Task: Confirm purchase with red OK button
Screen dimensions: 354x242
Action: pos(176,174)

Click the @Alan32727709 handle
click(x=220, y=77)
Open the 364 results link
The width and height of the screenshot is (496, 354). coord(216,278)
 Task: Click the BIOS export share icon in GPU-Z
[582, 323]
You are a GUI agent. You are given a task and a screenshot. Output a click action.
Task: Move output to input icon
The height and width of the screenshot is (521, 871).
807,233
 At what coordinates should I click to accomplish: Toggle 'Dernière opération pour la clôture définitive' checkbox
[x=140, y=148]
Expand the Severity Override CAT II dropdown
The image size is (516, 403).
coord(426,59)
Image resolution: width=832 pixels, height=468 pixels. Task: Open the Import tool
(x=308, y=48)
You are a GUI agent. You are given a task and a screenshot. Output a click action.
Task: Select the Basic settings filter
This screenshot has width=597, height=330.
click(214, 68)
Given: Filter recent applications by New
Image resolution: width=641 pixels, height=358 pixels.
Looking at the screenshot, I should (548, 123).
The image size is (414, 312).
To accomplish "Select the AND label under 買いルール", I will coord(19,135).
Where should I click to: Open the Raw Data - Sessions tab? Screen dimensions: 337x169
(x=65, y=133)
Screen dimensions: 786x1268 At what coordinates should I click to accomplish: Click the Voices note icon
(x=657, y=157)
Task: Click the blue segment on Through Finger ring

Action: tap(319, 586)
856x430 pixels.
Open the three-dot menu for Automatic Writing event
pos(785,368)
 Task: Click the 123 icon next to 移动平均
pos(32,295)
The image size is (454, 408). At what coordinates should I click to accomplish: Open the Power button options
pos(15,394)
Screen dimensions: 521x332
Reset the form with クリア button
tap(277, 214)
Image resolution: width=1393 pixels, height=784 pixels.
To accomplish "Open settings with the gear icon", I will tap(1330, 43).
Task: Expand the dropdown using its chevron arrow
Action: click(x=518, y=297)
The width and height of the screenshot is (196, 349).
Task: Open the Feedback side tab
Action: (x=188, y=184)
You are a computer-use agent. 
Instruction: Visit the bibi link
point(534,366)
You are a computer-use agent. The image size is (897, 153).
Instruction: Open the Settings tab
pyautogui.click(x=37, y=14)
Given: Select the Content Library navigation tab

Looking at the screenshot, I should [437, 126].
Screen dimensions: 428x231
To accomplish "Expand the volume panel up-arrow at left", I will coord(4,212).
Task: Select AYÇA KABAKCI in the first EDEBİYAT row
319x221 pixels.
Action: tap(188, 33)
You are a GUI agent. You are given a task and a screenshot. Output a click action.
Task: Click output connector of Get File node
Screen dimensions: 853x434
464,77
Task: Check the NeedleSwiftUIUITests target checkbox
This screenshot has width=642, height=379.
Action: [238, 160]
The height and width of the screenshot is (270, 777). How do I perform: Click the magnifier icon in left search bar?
^^^^
- _EXERCISE INSTRUCTIONS_
Here the goal is to repeat each entry exactly.

- _RESPONSE FOR THIS EXERCISE_
Task: Confirm purchase with red OK button
Screen dimensions: 354x242
Action: pos(176,174)

Click the @Alan32727709 handle
click(x=220, y=77)
Open the 364 results link
The width and height of the screenshot is (496, 354). coord(216,278)
 Task: Click the BIOS export share icon in GPU-Z
[582, 323]
You are a GUI agent. You are given a task and a screenshot. Output a click action.
Task: Move output to input icon
The height and width of the screenshot is (521, 871).
807,233
 At what coordinates should I click to accomplish: Toggle 'Dernière opération pour la clôture définitive' checkbox
[x=140, y=148]
Expand the Severity Override CAT II dropdown
The image size is (516, 403).
coord(426,59)
Image resolution: width=832 pixels, height=468 pixels. Task: Open the Import tool
(x=308, y=48)
You are a GUI agent. You are given a task and a screenshot. Output a click action.
Task: Select the Basic settings filter
This screenshot has width=597, height=330.
click(214, 68)
Given: Filter recent applications by New
Image resolution: width=641 pixels, height=358 pixels.
Looking at the screenshot, I should (548, 123).
The image size is (414, 312).
To accomplish "Select the AND label under 買いルール", I will coord(19,135).
Where should I click to: Open the Raw Data - Sessions tab? Screen dimensions: 337x169
(x=65, y=133)
Screen dimensions: 786x1268 At what coordinates should I click to accomplish: Click the Voices note icon
(x=657, y=157)
Task: Click the blue segment on Through Finger ring

Action: tap(319, 586)
856x430 pixels.
Open the three-dot menu for Automatic Writing event
pos(785,368)
 Task: Click the 123 icon next to 移动平均
pos(32,295)
The image size is (454, 408). At what coordinates should I click to accomplish: Open the Power button options
pos(15,394)
Screen dimensions: 521x332
Reset the form with クリア button
tap(277, 214)
Image resolution: width=1393 pixels, height=784 pixels.
To accomplish "Open settings with the gear icon", I will tap(1330, 43).
Task: Expand the dropdown using its chevron arrow
Action: click(x=518, y=297)
The width and height of the screenshot is (196, 349).
Task: Open the Feedback side tab
Action: (x=188, y=184)
You are a computer-use agent. 
Instruction: Visit the bibi link
point(534,366)
You are a computer-use agent. The image size is (897, 153).
Instruction: Open the Settings tab
pyautogui.click(x=37, y=14)
Given: Select the Content Library navigation tab

Looking at the screenshot, I should [437, 126].
Screen dimensions: 428x231
To accomplish "Expand the volume panel up-arrow at left", I will coord(4,212).
Task: Select AYÇA KABAKCI in the first EDEBİYAT row
319x221 pixels.
Action: tap(188, 33)
You are a GUI agent. You are given a task and a screenshot. Output a click action.
Task: Click output connector of Get File node
Screen dimensions: 853x434
464,77
Task: Check the NeedleSwiftUIUITests target checkbox
This screenshot has width=642, height=379.
Action: [238, 160]
The height and width of the screenshot is (270, 777). How do I perform: Click the magnifier icon in left search bar?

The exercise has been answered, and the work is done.